Locus of the point of intersection of lines `x cosalpha + y sin alpha = a` and `x sin alpha - y cos alpha =b (alpha in R )` is

To find the locus of the point of intersection of the lines given by the equations \( x \cos \alpha + y \sin \alpha = a \) and \( x \sin \alpha - y \cos \alpha = b \), we can follow these steps: ### Step 1: Set Up the Equations Let the point of intersection be \( P(h, k) \).
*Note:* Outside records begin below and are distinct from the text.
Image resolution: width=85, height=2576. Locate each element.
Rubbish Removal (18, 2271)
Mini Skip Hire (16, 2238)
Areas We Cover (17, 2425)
This point must satisfy both equations: 1. \( h \cos \alpha + k \sin \alpha = a \) (Equation 1) 2. \( h \sin \alpha - k \cos \alpha = b \) (Equation 2) ### Step 2: Rearranging the Equations From Equation 1, we can express \( h \): \[ h = \frac{a - k \sin \alpha}{\cos \alpha} \] From Equation 2, we can express \( k \): \[ k = \frac{h \sin \alpha - b}{-\cos \alpha} \] ### Step 3: Square Both Equations Now, we will square both equations to eliminate \( \alpha \): 1. Squaring Equation 1: \[ (h \cos \alpha + k \sin \alpha)^2 = a^2 \] Expanding this gives: \[ h^2 \cos^2 \alpha + k^2 \sin^2 \alpha + 2hk \cos \alpha \sin \alpha = a^2 \quad \text{(Equation 3)} \] 2. Squaring Equation 2: \[ (h \sin \alpha - k \cos \alpha)^2 = b^2 \] Expanding this gives: \[ h^2 \sin^2 \alpha + k^2 \cos^2 \alpha - 2hk \sin \alpha \cos \alpha = b^2 \quad \text{(Equation 4)} \] ### Step 4: Add the Two Equations Now, add Equation 3 and Equation 4: \[ (h^2 \cos^2 \alpha + k^2 \sin^2 \alpha + 2hk \cos \alpha \sin \alpha) + (h^2 \sin^2 \alpha + k^2 \cos^2 \alpha - 2hk \sin \alpha \cos \alpha) = a^2 + b^2 \] This simplifies to: \[ h^2 (\cos^2 \alpha + \sin^2 \alpha) + k^2 (\sin^2 \alpha + \cos^2 \alpha) = a^2 + b^2 \] Using the identity \( \cos^2 \alpha + \sin^2 \alpha = 1 \): \[ h^2 + k^2 = a^2 + b^2 \] ### Step 5: Replace Variables Replace \( h \) with \( x \) and \( k \) with \( y \) to find the locus: \[ x^2 + y^2 = a^2 + b^2 \] ### Final Result The locus of the point of intersection of the given lines is: \[ x^2 + y^2 = a^2 + b^2 \] ---